--- Quoted passage Enclosed Below ---

Levine’s latest work on the link between emotion and memory has provided new insights into false memories, including how certain emotions can make false memories more likely. The nature of memory lends itself to alternation, according to Levine.
“The reason that memory doesn’t work like a video tape recording is it’s a reconstructive process,” Levine says. “The way that we make plans and decisions about the future is we take bits and pieces of our memories and put them together to try to imagine what’s going to happen to us in the future.” The same process that allows us to recall isolated parts of our memories to make predictions about the future, however, leaves those memories vulnerable to distortions. Every time we recall a memory, we alter it by viewing the memory through the lens of our current emotions and the experiences we’ve had since the memory was first laid down. But just how does emotion influence memory?
“The reason that memory doesn’t work like a video tape recording is it’s a reconstructive process.”

--- End of Enclosed Quoted passage ---

## Work to be completed
Copy the stretch of the passage on emotion and memory from "Levine’s latest work" through "according to Levine." word for word.

--- Information shown Enclosed Below ---

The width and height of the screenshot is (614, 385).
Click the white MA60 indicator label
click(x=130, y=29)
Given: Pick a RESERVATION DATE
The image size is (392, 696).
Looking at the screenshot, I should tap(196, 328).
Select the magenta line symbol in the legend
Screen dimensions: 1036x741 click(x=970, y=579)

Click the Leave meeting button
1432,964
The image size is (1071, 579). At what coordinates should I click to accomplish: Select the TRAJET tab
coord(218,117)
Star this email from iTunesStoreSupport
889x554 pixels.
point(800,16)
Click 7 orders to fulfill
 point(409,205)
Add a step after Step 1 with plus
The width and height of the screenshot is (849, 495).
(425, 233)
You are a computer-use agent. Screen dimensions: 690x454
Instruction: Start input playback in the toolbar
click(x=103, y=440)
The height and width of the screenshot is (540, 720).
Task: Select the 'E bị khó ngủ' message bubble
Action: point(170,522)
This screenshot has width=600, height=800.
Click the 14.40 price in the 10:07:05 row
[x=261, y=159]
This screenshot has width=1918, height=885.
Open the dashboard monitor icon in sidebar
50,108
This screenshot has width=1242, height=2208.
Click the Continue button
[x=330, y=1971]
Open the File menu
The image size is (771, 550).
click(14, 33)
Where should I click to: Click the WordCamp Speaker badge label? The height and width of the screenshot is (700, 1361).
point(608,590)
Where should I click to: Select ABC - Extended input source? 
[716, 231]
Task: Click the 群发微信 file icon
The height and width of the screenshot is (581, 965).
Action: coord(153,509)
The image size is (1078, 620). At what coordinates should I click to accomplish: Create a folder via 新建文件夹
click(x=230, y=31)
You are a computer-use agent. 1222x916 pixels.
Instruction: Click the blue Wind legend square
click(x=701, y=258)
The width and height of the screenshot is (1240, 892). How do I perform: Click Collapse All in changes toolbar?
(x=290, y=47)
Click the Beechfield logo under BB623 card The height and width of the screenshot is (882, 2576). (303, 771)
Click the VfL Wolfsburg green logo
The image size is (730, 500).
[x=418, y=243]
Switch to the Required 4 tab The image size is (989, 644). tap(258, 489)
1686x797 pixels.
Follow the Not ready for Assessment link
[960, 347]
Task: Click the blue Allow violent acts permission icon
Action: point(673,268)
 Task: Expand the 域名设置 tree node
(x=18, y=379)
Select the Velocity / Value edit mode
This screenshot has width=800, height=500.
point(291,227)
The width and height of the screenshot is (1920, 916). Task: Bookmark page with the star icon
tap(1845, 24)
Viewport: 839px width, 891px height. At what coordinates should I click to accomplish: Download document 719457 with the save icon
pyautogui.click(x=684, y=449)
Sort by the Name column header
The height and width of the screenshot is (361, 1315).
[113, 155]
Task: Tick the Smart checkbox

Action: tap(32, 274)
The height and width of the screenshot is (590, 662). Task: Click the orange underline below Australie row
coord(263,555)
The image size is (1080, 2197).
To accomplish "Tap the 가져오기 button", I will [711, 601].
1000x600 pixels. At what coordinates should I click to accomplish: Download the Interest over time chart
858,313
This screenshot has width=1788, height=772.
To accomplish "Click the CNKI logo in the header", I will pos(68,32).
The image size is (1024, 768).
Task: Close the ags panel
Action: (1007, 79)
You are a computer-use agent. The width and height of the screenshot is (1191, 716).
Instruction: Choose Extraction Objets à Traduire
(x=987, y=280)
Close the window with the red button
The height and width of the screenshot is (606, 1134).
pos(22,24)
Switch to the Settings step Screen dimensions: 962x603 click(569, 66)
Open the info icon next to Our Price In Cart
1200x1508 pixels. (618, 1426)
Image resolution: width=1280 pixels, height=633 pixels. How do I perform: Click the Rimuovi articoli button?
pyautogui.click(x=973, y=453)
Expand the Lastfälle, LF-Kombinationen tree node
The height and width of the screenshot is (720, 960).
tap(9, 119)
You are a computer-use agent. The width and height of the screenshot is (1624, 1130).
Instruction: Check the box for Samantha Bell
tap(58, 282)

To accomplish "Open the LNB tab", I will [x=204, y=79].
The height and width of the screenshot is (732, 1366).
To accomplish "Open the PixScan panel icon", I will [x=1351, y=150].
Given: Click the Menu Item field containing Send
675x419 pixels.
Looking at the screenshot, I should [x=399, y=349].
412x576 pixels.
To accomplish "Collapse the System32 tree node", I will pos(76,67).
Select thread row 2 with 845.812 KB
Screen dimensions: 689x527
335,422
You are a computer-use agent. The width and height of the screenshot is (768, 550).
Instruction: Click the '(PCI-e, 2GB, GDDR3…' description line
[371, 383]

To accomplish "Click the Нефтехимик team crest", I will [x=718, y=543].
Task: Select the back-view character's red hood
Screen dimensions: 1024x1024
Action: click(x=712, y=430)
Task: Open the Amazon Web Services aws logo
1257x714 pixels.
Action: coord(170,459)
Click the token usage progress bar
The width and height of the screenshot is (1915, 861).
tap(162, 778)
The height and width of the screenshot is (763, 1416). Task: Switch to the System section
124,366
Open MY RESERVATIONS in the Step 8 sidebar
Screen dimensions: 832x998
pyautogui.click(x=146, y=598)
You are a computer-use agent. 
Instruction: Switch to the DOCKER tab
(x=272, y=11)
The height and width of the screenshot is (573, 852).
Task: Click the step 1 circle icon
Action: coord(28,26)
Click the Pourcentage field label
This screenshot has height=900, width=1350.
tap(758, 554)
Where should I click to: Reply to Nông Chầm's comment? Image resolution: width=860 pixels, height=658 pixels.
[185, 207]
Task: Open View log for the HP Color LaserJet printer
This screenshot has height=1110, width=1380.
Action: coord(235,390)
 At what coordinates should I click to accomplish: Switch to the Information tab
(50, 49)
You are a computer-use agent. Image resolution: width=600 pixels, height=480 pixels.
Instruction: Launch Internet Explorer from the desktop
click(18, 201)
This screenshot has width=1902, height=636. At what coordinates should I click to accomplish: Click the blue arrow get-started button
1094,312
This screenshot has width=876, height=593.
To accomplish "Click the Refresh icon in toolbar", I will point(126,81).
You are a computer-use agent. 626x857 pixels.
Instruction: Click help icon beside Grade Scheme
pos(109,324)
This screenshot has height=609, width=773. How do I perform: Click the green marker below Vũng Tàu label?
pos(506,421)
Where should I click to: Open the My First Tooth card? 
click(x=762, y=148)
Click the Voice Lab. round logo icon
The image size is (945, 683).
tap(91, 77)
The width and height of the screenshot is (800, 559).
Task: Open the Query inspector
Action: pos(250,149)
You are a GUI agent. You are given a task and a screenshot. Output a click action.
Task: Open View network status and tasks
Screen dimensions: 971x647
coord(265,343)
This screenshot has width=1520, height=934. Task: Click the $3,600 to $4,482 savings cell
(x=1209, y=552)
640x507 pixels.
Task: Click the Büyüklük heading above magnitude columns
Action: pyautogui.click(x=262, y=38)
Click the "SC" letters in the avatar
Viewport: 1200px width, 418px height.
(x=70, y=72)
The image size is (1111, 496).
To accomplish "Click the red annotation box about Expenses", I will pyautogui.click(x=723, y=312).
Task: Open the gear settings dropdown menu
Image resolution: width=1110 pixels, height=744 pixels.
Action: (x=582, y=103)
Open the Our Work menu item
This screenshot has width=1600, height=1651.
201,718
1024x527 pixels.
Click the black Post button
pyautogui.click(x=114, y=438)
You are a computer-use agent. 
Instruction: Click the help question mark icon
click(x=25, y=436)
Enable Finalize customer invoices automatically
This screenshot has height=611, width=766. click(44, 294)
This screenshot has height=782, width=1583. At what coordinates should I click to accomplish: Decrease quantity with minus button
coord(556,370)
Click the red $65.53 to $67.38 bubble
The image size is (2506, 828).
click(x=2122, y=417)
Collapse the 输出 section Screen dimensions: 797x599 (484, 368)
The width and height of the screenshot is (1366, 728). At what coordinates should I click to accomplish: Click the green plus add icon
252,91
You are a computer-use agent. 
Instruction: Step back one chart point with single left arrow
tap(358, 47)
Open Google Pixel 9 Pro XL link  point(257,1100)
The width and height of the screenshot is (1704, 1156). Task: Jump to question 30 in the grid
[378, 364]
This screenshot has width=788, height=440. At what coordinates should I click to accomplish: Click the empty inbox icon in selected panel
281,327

--- End of Enclosed Information shown ---

## Reply
Levine’s latest work on the link between emotion and memory has provided new insights into false memories, including how certain emotions can make false memories more likely. The nature of memory lends itself to alternation, according to Levine.